MoMA R&D

Salon 24 AI - Artificial Imperfection

In a time when society is gearing itself up for the upcoming artificial intelligent quickening, much has been written about singularity, robots as job-stealing enemies and the trade-off between safety and autonomy. By positioning themselves in a distant science-fiction future, these and similar conversations fail to consider that AI is already proliferating – through criminal justice, healthcare, education, access to credit and hiring – and its impact has affected diverse communities in radically different manners.

In 2010, Stephen Hawking famously claimed that “Without imperfection, you or I would not exist”. Inspired by the genius of such a visionary mind and as a tribute to his recent death, in this salon we will investigate the encroachment of AI into our daily lives through the lens of imperfection. Imperfection, as the (alleged?) trait that distinguishes human from artificial intelligence; imperfection, as the uncertainty of messy and missing data and of predicting what might happen next, which are the fields where humans still perform better than computers; and, finally, imperfection, as the alarming artificial stupidity that most superintelligent machines display today.

Some of the questions we strived to answer: If the AI revolution is already happening, how will we as humans interact with robots when they become a more visible part of our everyday lives? And how will they interact with us?

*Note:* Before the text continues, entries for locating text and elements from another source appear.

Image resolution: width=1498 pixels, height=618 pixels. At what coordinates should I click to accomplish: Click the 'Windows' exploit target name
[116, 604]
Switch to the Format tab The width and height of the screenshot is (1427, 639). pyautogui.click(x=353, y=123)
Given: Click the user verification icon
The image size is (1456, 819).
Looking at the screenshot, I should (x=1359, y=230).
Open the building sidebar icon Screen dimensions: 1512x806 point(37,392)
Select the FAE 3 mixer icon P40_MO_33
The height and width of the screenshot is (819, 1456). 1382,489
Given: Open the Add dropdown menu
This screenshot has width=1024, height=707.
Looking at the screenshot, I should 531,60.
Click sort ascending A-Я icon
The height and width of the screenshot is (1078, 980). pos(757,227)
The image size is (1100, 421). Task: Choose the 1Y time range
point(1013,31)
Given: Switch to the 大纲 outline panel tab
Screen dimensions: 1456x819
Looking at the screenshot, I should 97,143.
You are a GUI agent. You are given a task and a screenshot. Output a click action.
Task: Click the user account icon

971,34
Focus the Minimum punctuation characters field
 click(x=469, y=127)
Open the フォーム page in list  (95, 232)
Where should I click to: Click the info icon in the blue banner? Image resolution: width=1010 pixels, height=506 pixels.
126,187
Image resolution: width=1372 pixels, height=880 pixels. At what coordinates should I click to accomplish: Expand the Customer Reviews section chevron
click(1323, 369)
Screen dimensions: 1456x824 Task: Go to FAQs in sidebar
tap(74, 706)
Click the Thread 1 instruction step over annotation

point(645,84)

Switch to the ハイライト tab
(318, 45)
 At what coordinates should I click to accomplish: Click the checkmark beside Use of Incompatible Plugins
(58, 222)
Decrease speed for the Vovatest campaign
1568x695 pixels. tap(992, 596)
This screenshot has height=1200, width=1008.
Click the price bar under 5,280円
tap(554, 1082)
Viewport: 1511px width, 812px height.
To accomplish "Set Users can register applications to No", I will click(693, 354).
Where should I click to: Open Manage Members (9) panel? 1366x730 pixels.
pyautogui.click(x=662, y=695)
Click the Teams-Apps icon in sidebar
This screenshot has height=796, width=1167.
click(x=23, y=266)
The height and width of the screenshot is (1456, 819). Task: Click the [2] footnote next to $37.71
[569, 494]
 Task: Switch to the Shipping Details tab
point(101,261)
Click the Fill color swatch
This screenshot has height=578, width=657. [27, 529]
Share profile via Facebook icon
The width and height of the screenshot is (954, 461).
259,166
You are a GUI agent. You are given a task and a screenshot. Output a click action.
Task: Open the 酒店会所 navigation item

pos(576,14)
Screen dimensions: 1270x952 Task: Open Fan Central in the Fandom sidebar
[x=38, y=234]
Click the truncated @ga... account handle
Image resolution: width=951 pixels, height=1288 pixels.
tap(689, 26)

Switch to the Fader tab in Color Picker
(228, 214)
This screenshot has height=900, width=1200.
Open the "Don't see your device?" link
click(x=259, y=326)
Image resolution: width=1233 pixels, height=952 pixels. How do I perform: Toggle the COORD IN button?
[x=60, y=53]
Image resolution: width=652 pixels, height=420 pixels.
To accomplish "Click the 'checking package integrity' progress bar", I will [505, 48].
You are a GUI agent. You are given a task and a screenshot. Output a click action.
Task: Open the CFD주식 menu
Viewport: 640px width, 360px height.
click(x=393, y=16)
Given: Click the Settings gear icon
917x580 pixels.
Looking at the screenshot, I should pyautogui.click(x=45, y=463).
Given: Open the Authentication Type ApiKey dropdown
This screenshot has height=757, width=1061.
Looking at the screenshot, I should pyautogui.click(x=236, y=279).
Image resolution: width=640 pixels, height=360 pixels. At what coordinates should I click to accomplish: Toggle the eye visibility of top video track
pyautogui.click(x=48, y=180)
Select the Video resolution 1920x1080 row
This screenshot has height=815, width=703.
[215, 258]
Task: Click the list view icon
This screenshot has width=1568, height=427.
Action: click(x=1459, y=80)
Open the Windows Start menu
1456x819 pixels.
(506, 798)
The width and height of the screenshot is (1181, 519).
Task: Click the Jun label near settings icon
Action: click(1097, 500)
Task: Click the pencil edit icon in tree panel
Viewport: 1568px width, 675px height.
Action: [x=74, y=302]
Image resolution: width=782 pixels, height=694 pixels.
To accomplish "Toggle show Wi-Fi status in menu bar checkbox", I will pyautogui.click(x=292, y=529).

As AI grows up and starts to think, not just to learn, how human-like do we want their intelligence to be? And if we need robots to have morals, how can they learn ethical behavior, if there is no “user manual” for being human? How do we even translate the concepts of good and evil into the language of zeroes and ones? Could Shakespeare and Tolstoy help? How does AI intersect with issues of race, gender, aging and our future histories? How do old and new fictions about robots and automatons affect and reflect our way of thinking about AI in the 21st century? If superintelligent machines will be capable of human-level performance on the full range of tasks that are often thought to be uniquely human capacities, including general intelligence and moral reasoning, how will this impact on the way in which we conceive of ourselves? Will this translate into a radical end to human exceptionalism? Or, rather, will this force us to conclude that the most profound essence of our human nature lies in our fallibility? Will AI teach us that imperfection is what makes us human?

This salon took place on April 3rd, 2018.